*** Source data Section Begins ***
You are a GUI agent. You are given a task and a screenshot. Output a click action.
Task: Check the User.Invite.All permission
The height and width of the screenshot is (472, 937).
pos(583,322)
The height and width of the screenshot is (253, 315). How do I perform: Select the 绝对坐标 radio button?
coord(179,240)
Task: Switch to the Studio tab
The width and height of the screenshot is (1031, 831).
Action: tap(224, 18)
*** Source data Section Ends ***
*** Source data Section Begins ***
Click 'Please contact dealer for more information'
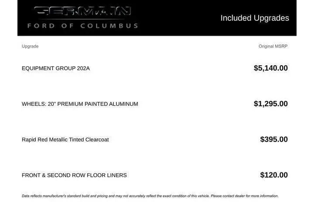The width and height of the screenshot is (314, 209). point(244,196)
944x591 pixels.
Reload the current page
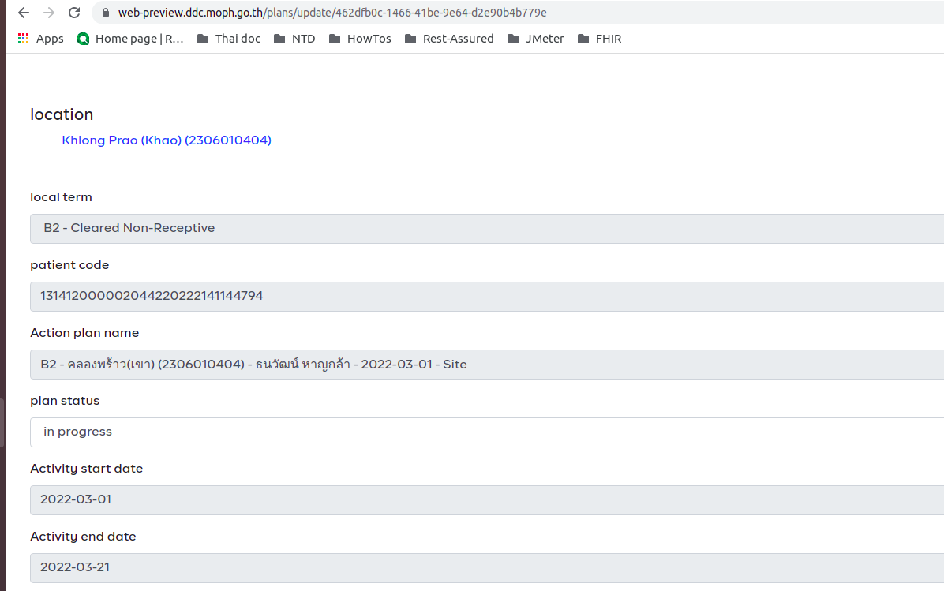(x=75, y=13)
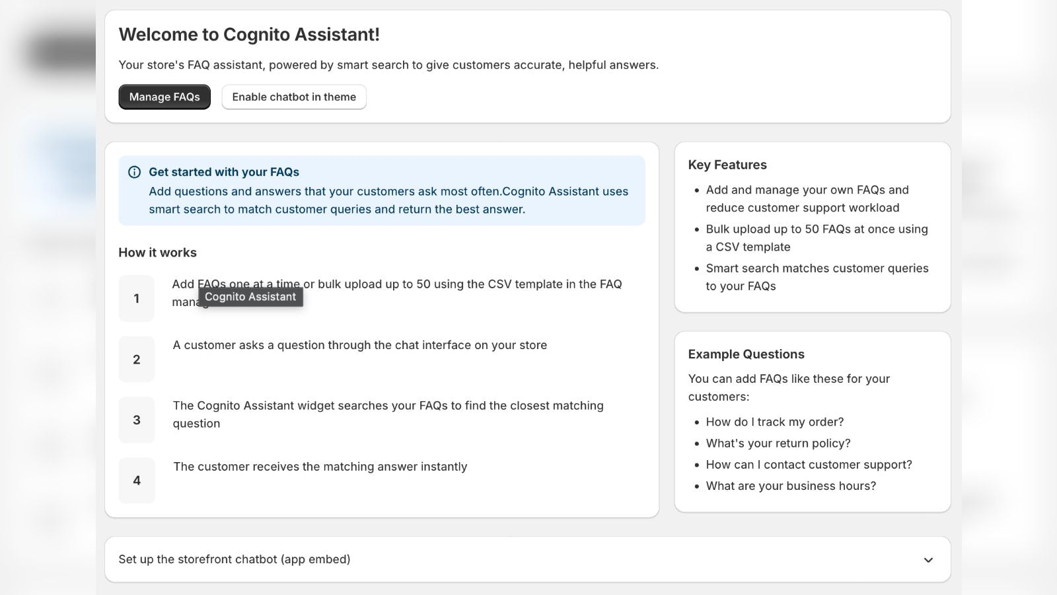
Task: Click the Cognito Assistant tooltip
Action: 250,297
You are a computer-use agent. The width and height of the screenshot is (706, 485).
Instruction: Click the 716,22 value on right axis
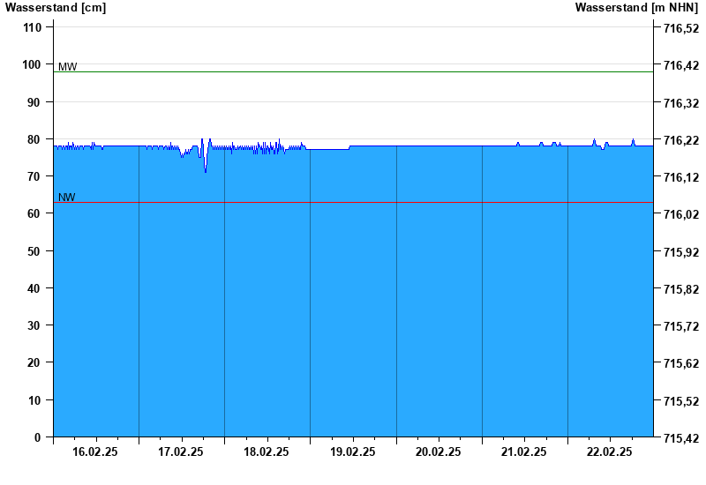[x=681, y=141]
*** Source data Section Ends ***
*** Source data Section Begins ***
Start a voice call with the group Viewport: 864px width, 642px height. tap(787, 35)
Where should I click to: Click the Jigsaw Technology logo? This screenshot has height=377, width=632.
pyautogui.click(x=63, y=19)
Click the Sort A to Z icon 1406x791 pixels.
*** Source data Section Ends ***
▸ What is needed
What you give back should be exactly the lines of the data above from the line with "Start a voice" through the line with "Click the Sort A to Z icon 1406x791 pixels.", both of those included, and nothing more.

▸ Solution to this exercise
Start a voice call with the group Viewport: 864px width, 642px height. tap(787, 35)
Where should I click to: Click the Jigsaw Technology logo? This screenshot has height=377, width=632.
pyautogui.click(x=63, y=19)
Click the Sort A to Z icon 1406x791 pixels.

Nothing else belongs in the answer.